To address the aforementioned issues, this paper proposes an encoding decomposition-based multi-scale graph neural network (CMNN). After decomposing electricity data using EEMD to obtain multiple components, the CMNN fits the high-order components and residuals with Multi-scale Bi-directional Long Short-Term Memory (MBLSTM); for the lower-order components that exhibit volatility, the CMNN constructs a low-order component graph based on temporal correlation and numerical similarity. Then, the CMNN builds a Gaussian Graph Attention Auto-Encoder based on this low-order component graph, which learns temporal features and numerical correlation features and encodes them as the expectations and covariance of a Gaussian distribution to predict the low-order components. Finally, the CMNN combines the predictions of all component levels to produce the final electricity consumption forecast results. The model structure of the CMNN is shown in the
Figure 1:
Next, this paper details the model specifics.
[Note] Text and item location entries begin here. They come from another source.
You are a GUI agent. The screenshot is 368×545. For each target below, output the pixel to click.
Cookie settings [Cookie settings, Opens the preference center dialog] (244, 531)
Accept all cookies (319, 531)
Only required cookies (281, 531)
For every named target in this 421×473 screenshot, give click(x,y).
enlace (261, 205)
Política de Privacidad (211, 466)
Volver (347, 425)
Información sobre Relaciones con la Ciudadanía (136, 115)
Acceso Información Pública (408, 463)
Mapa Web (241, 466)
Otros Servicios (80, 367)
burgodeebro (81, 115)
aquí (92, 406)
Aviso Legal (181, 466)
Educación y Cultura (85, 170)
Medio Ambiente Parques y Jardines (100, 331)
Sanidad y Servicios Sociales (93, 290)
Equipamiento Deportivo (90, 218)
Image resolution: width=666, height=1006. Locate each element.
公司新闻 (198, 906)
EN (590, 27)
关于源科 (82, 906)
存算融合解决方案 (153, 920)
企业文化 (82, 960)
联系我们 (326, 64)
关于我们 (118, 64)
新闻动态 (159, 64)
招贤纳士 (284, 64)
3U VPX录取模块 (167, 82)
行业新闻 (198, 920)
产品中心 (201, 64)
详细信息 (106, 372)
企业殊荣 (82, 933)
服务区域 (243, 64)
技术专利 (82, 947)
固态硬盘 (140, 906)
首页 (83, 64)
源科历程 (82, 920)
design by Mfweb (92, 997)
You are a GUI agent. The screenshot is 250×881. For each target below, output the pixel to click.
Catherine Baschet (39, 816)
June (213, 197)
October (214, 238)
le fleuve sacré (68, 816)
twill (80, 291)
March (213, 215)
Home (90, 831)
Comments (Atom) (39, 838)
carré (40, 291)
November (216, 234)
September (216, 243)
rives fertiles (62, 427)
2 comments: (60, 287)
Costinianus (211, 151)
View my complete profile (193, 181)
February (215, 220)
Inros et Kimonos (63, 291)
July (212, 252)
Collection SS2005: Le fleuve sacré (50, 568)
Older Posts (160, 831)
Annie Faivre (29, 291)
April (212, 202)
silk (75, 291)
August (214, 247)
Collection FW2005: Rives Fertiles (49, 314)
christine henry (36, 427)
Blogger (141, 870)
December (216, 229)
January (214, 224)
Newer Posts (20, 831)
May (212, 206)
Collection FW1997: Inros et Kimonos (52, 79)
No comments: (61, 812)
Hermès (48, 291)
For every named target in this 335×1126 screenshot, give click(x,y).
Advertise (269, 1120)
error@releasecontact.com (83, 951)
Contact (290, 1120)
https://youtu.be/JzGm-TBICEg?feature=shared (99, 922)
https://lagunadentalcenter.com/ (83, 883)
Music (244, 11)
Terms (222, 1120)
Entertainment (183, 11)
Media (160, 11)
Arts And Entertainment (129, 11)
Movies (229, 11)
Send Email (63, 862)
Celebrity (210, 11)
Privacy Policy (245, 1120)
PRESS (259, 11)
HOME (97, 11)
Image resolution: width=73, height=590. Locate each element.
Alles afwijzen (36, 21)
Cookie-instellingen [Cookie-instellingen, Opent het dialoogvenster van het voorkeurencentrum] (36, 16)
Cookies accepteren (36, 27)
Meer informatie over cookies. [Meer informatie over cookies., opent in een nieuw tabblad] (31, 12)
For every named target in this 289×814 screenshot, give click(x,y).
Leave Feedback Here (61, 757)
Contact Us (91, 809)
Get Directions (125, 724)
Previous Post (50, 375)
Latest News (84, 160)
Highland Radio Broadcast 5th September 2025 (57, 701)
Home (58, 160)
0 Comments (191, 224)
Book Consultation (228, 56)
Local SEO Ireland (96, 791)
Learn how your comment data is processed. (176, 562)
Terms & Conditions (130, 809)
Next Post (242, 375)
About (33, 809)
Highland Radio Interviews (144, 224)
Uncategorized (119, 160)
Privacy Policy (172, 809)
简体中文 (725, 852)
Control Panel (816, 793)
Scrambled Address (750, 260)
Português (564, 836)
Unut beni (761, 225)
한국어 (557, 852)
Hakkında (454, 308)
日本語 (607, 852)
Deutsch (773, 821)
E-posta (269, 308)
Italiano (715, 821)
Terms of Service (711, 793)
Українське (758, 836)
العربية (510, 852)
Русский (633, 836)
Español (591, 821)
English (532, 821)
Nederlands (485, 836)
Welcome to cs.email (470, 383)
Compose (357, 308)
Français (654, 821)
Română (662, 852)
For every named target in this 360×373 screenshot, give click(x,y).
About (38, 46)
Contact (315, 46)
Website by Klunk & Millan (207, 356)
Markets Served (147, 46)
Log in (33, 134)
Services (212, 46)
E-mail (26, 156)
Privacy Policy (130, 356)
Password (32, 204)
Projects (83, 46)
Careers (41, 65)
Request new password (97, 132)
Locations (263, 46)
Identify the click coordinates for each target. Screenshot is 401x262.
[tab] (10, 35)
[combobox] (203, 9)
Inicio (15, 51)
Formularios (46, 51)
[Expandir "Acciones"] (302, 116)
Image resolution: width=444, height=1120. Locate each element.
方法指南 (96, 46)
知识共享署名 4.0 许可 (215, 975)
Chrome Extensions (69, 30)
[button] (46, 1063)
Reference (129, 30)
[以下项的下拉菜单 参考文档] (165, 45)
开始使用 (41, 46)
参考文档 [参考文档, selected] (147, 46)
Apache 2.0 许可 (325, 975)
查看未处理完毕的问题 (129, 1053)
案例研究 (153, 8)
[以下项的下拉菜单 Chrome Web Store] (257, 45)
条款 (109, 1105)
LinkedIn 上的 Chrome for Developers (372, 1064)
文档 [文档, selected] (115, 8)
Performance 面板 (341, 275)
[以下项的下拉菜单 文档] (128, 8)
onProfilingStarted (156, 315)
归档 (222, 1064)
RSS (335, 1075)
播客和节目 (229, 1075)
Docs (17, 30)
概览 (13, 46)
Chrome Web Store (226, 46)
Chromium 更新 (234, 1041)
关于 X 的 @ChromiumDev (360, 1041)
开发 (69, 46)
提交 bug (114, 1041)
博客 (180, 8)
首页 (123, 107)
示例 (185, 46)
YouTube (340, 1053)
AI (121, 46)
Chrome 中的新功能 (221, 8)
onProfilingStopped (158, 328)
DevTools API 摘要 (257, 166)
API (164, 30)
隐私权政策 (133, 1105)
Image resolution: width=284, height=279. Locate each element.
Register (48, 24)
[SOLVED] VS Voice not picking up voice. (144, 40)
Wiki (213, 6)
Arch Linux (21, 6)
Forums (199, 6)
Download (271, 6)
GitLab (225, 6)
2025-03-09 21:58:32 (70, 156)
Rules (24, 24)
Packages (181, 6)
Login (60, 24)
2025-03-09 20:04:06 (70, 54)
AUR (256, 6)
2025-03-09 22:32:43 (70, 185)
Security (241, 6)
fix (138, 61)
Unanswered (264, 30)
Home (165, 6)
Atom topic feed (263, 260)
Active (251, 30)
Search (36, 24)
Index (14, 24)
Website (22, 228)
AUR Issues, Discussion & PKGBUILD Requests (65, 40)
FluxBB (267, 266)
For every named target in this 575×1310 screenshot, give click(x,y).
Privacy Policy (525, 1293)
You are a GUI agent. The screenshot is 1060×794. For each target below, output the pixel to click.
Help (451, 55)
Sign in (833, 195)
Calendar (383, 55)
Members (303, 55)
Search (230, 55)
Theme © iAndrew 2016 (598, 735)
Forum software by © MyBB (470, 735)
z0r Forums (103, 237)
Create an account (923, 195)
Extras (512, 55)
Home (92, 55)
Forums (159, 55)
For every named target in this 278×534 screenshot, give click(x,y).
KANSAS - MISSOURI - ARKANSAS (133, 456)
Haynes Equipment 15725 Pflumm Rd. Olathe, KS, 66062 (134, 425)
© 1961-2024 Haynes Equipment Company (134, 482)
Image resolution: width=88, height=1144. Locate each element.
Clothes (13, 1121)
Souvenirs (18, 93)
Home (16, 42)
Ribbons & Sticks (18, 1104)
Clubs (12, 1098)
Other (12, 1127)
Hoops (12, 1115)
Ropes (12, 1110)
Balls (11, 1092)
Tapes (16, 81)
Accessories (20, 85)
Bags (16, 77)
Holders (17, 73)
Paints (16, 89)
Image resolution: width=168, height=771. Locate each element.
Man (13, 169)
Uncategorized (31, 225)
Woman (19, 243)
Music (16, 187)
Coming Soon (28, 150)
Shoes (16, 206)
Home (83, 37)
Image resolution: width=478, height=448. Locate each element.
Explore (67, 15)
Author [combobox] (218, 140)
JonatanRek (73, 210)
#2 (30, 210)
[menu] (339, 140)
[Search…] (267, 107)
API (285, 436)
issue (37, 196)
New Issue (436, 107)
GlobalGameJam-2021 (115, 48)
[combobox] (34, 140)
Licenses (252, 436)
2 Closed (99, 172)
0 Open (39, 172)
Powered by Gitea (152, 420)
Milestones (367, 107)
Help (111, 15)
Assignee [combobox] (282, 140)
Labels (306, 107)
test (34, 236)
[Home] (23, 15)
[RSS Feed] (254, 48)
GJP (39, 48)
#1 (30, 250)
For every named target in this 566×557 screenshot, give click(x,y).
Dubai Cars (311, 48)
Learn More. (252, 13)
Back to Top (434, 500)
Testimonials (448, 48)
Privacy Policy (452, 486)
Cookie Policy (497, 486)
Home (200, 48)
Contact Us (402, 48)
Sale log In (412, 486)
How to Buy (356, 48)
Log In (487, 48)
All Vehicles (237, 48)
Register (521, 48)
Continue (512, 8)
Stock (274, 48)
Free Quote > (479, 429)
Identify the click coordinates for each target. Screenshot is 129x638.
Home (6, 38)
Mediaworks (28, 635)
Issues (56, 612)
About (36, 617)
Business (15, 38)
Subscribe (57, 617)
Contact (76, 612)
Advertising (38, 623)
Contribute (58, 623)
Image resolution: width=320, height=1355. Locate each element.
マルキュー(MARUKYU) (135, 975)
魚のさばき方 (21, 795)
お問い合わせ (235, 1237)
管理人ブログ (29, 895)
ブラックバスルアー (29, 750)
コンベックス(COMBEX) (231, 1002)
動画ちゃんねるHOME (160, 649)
3.1. Analysis of Periodic Characteristics of Electricity Consumption Data
To capture the periodic characteristics of electricity consumption data, the CMNN employs a data decomposition approach, which breaks down the electricity data into components exhibiting various periodic features. This allows for detailed feature extraction and the analysis of components that demonstrate significant periodicity. Specifically, the CMNN utilizes the EEMD technique to decompose the electricity consumption data and extract the corresponding IMF components. The purpose of the CMNN is to model the approximate periodic characteristics of electricity consumption data across different time resolutions by employing different-order IMF components. This facilitates the capture of the approximate periodicity of electricity data across multiple temporal scales and enables predictions for the upcoming time slices of the IMF components. To achieve this, the CMNN incorporates a MBLSTM to forecast both high-order IMF components and residuals, allowing it to learn the periodic features of the electricity data effectively.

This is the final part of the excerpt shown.